At the same time, there is no *nix system to which you can connect today that does not include a version of Vi. It is the single most ubiquitous editor on the planet!

Each of us has, in varying degrees, some mastery of Vi. The command set seems to be larger than any other single application. Most of the commands are very arcane, peculiar and – as a result – difficult to remember.
The various cheatsheets available on the Internet are handy as a reference, but seriously lacking as a directed tutorial guide.

In a deliberate effort to increase my Code Editing Kata, I spent several weeks explicitly using Vi on a regular basis.

As you may guess from my other articles, I am a big fan of Nitrous.IO and having a linux box available to me from any computer and any location was a great aid in this pursuit.

I happily invite you along, offering an abbreviated (‘accelerated’ may be a more accurate description) replay of my adventure.

** DATASET CONTENT **

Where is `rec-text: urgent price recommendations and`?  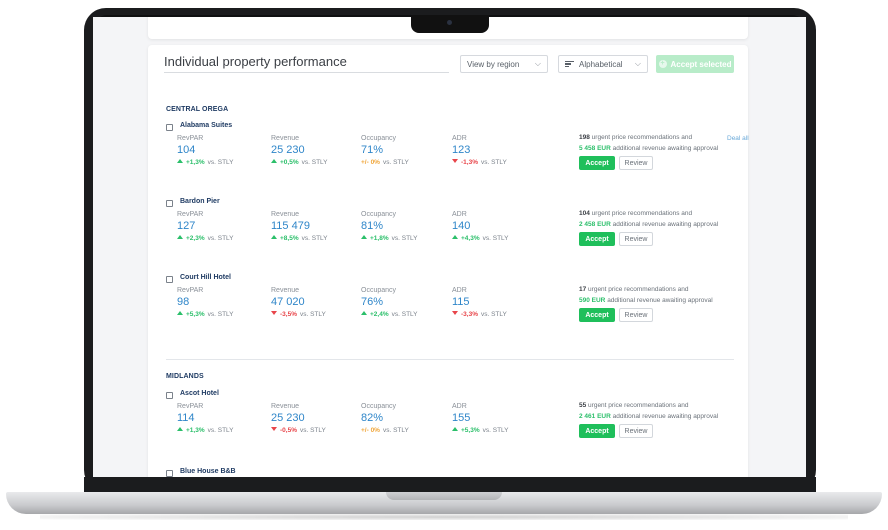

** REQUIREMENT **
Extend the piece on learning the Vi editor, starting right after its last sentence. The material after the text is not needed for any of this work.

** EXPECTED OUTPUT **
And I want to INTRODUCE TO THE WORLD my own set of mnemonics that lessen the steep learning curve associated (real or perceived) with Vi.

A bit of history

Vi (for ‘Visual’) traces its ancetry all the way back to the origin of Unix (in AT&T). As a ‘screen’ oriented version of the editor(s) used with teletype machines, it represented a step into modern computing. The name ‘vi’ is derived from the commmand that switches the line editor, ‘ex’ (Bill Joy’s editor, released as part of the first BSD Unix release in March of 1978), to visual mode.

Bram Moolenaar released VIM publicly around 1991, although he had begun writing it for his Amiga in the late 1980s. It was originally called VI iMitation and, later, VI iMproved.

For the sake of commonality, the following set of tutorial steps will assume you have very, very little experience with Vi. I would venture to say, though, regardless of your experience there is always something new to learn in this feature-rich software application.

Additionally, everything here is based on my personal experience. The terminology and descriptions are my own and I take full responsibility for them.

Modes of Operation

I have observed several clearly distinct operational ‘modes’ when working with Vi.

  • Command Mode
  • Edit Mode
  • Window Mode

Switching between these modes usually requires pressing ESC.

An alternative to ESC is Ctrl [.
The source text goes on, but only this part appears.